# [Extrait]
Alors que la saison reprend bientôt, le calendrier de Liga 1 est connu depuis deux jours. Une nouvelle saison qui apporte son lot de nouveautés, avec notamment des play-offs et play-downs en seconde partie de saison. Et peut-être (encore) une saison marquée par les décisions de justice…

22 mai dernier. Alors que la 33e journée de Liga 1 doit démarrer dans l’après-midi, la matinée de ce vendredi est bousculée par une nouvelle venue de Suisse. Le Tribunal Arbitral du Sport, le fameux TAS, rend son verdict dans l’affaire opposant le CFR Cluj à la fédération roumaine, la FRF. Durant la trêve hivernale, la commission de discipline de cette dernière a infligé au club transylvain une pénalité de 24 points pour cause d’importants arriérés de salaires envers d’ex-joueurs. Une décision annulée par le tribunal de Lausanne sur la base de plusieurs règlements, et notamment le fait que le club était déjà entré en redressement judiciaire au moment des faits (les documents sont visibles ici) Avec cette décision de justice, le CFR Cluj passe d’une place de relégué à la troisième place du classement. Une situation inconcevable en France qui est devenue une triste habitude en Roumanie. C’est en effet la 10e fois consécutive que le classement de la Liga 1 est bouleversé par une décision de justice, notamment du TAS ! Retour sur ces années où le principal terrain de jeu du football roumain ne s’est pas trouvé au pays, mais au Château de Béthusy, à Lausanne.

Chateau Bethusy TAS
Le Chateau de Béthusy, un des terrains favoris des clubs de Liga 1

Edition 2005-06. Le Sportul Studențesc, grand club formateur où est notamment passé un certain Gheorghe Hagi au début des années 80, termine à une excellente quatrième place au classement d’un championnat qu’il menait à quelques journées de son terme. Le club universitaire de Bucarest doit néanmoins l’équivalent de 300 000 euros à l’Etat. Une dette qui le prive de sa licence pour la saison suivante. L’affaire est portée devant le TAS, qui se range derrière des règlements de la FRF qui ont pourtant été instaurés après que le club ait fait appel. Le club descend donc en Liga 2, tandis que les Pandurii Târgu-Jiu, premiers relégués, sont sauvés de manière inespérée.

Edition 2006-07. Promu en Liga 1, le Delta Tulcea voit la FRF lui refuser sa licence. Privé de sa montée, le club de Dobroudja reste en L2, ce qui permet au Ceahlăul Piatra-Neamț de sauver sa place dans l’élite.

# [Consigne]
Répondez aux questions suivantes à partir de l'extrait sur le football roumain.
(a) Quelle pénalité la commission de discipline de la FRF a-t-elle infligée au CFR Cluj durant la trêve hivernale, et pour quel motif ?
(b) À quelle place le Sportul Studențesc a-t-il terminé le championnat lors de l'édition 2005-06 ?
(c) Quel club a conservé sa place dans l'élite lors de l'édition 2006-07 grâce au refus de licence opposé au Delta Tulcea ?
Les entrées placées après ce texte ne servent pas à l'exercice.

# [Entrées enregistrées]
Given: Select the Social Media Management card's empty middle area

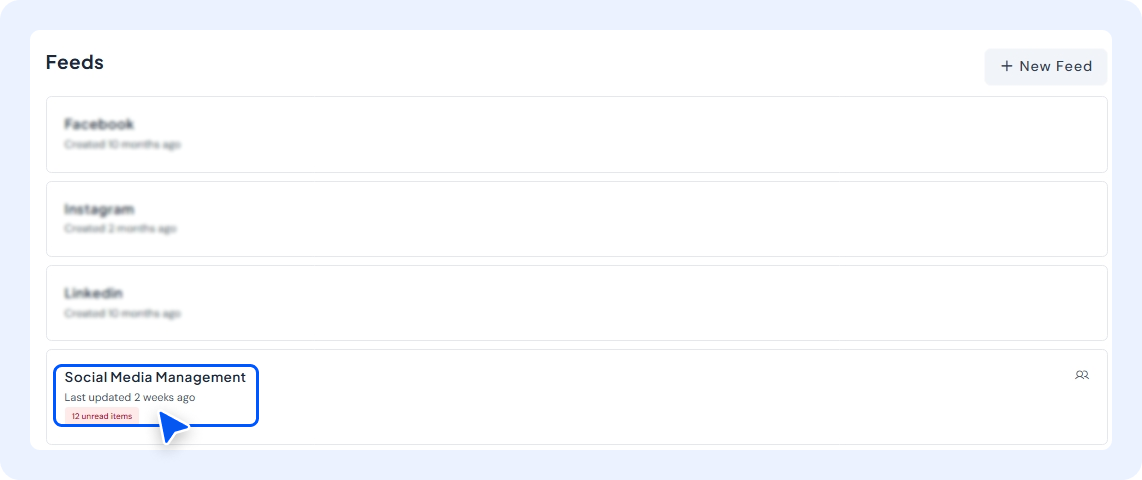Looking at the screenshot, I should tap(655, 397).
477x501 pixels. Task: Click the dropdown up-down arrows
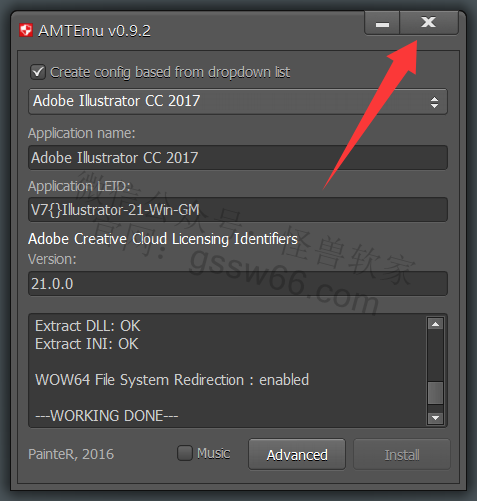coord(434,102)
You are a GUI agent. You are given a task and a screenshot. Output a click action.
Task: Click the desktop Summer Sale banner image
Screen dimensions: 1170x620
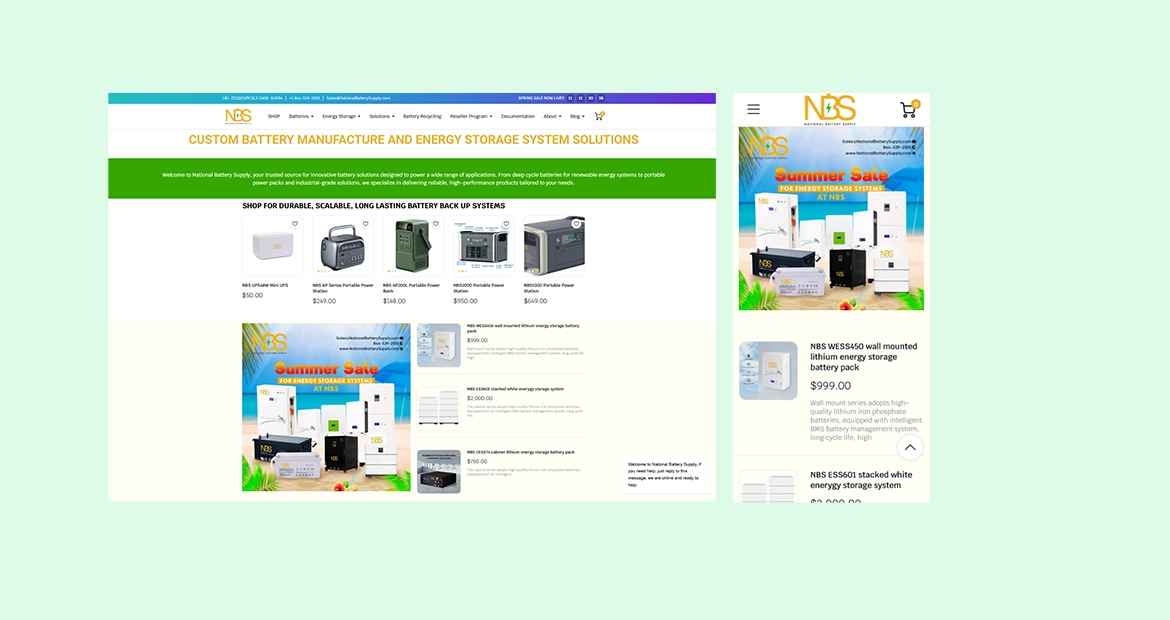326,406
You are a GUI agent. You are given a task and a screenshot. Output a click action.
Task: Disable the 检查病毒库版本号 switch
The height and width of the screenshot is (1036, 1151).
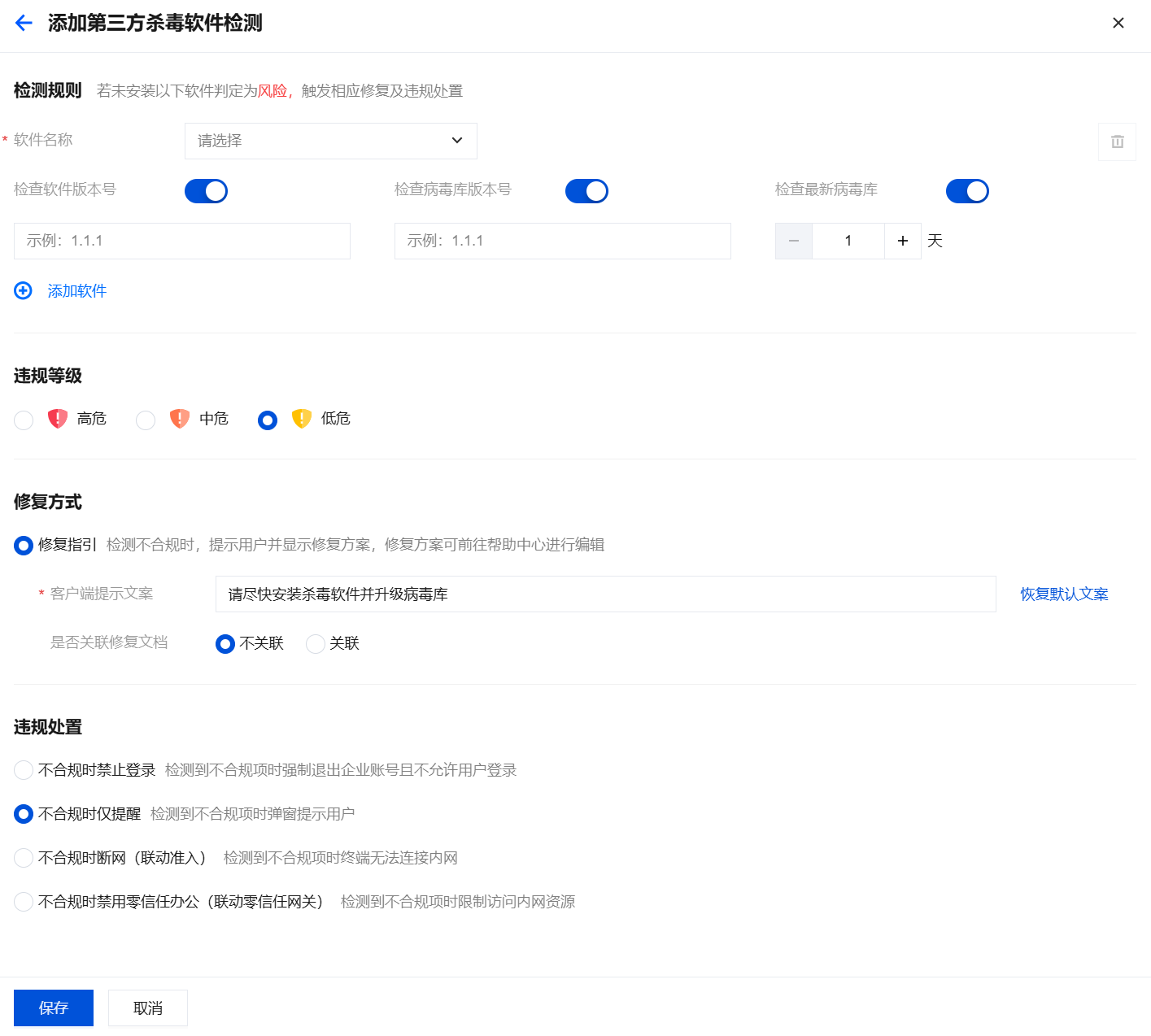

# [Réponse attendue]
(a) Une pénalité de 24 points, pour d'importants arriérés de salaires envers d'ex-joueurs.
(b) À la quatrième place.
(c) Le Ceahlăul Piatra-Neamț.